____ Seite

Zeitgenössische Chinesische Kalligraphie



Die Narben des Kosmos

von Ulrike Münter Berliner Zeitung 30. 12. 2008



Schon durchs Fenster der Charlottenburger Raab Galerie wirkt der Sog.

Da ist dieser riesige schwarze Schwung, pupillenförmig, mächtig –

auf einer runden Leinwand. Die Ausstellung „Zeitgenössische

Chinesische Kalligraphie“ zeigt Werke, die das ermüdende Gerede vom

China-Kunst-Hype vergessen lassen.

In abstrakter, kraftstrotzender Tuscheästhetik verbindet Qin Feng, geb.1961,

die Energie des Action Painting mit der ältesten chinesischen Tradition,

der Kalligraphie. Dabei malt er mit Autolack. Die zeichenhaft verschlüsselten

Landschaften Wang Tiandes, geb. 1960, und Xu Bing, Jahrgang 1955,

geben selbst chinesischen Betrachtern Rätsel auf.

Nur vage Rückschlüsse auf ihren Entstehungsort geben zunächst die riesigen

Bergformationen von Qiu Deshu, geb. 1948. Im Katalog erläutert

der Künstler seine seit den 1980er Jahren weiterentwickelte Technik

des „Fissuring“ (dt. Spaltung) folgendermaßen: „Das zerstörerische

Verhalten der Menschen hinterläßt – bildlich gesprochen – Narben auf

dem Kosmos. Selbstverständlich fügt auch die Natur dem Menschen

Narben zu.“ Im chinesischen Weltbild durchdringt ein sphärischer Hauch

den Himmel, die Erde und auch den Menschen. Am Anfang der

chinesischen Malerei steht der Fluss der Tusche. Der Pinsel macht

die kosmische Energie im Tuscheschwung sichtbar. Qiu Deshus Worte

verdeutlichen, daß diese existenzphilosophische Bestimmung der

Tuschemalerei bis heute fortwirkt. Was also im internationalen

Kunstdialog unter „abstrakter Kunst“ subsumiert wird, hat in China

Jahrtausende währende Tradition. Diese Wurzeln hindern die Künstler

aber nicht daran, mit modernsten Materialien zu arbeiten oder sich von

westlichen Kunstströmungen inspirieren zu lassen. Das zeigt sich nirgends

deutlicher als bei den mit geometrischen Formen spielenden Werken von

Hsiao Chin, Jahrgang 1935.

________
____ Bereitgestellte Daten

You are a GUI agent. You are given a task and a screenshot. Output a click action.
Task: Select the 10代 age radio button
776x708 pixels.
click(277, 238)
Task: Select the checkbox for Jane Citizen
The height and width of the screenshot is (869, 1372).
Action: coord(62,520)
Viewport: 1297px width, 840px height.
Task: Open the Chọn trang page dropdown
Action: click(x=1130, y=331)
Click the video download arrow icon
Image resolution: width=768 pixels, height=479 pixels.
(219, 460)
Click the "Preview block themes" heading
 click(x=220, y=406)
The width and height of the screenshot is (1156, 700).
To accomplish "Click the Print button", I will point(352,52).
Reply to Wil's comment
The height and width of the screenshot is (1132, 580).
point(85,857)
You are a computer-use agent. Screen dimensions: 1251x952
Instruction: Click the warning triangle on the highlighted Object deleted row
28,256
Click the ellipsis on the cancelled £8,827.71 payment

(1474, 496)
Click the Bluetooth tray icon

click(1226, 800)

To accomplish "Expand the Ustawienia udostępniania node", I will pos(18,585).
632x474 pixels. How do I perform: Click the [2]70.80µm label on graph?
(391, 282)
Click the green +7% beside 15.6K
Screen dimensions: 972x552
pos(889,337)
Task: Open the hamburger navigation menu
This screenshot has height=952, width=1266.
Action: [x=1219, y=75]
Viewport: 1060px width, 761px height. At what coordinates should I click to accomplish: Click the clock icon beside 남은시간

________

### Aufgaben
1) Schreiben Sie aus der Auflistung die Zeilen von der Zeile mit „Task: Open the hamburger navigation menu“ bis zum Ende der Auflistung genau ab, beide Enden eingeschlossen.
2) Führen Sie den Artikel über die Ausstellung chinesischer Kalligraphie im Anschluss an seinen letzten Satz fort.
Der Artikel und die Auflistung sind inhaltlich voneinander unabhängig.

### Antworten je Aufgabe
1)
Task: Open the hamburger navigation menu
This screenshot has height=952, width=1266.
Action: [x=1219, y=75]
Viewport: 1060px width, 761px height. At what coordinates should I click to accomplish: Click the clock icon beside 남은시간

2)
Die in der Raab Galerie ausgebreiteten Bilder reichen zurück bis ins vor-

revolutionäre China. Die Katalogtexte erinnern daran, was es bereits ab

Mitte der 1950er Jahre bedeutete, sich dem internationalen Kulturaustausch zu öffnen:

Künstler wie Hsiao Chin mussten China verlassen. Freie Tuschemalerei

galt unter Mao Zedong als „bürgerlich“, damit „konterrevolutionär“.

Nach einer Phase der Entspannung im Zeichen von Deng Xiaopings

Öffnungspolitik führten 1989 die blutig niedergeschlagenen Demonstrationen

auf dem Platz des Himmlischen Friedens zur erneuten Verschärfung des

Klimas. So wurde dem bis heute in New York lebenden Xu Bing vorgeworfen,

durch seine Verfremdung von Schriftzeichen in der Installation

„Book from the Sky“ (1989/90), die Grundfeste der chinesischen Tradition

anzugreifen. Dass ihm gerade im letzten Jahr eine Professur an der Pekinger

Kunstakademie (CAFA) angeboten wurde, lässt auf einen entspannteren

Umgang mit der chinesischen Avantgarde im eigenen Land hoffen.

Berlin ist nach Peking die zweite Station der tourenden Ausstellung; Boston

und Taipei folgen.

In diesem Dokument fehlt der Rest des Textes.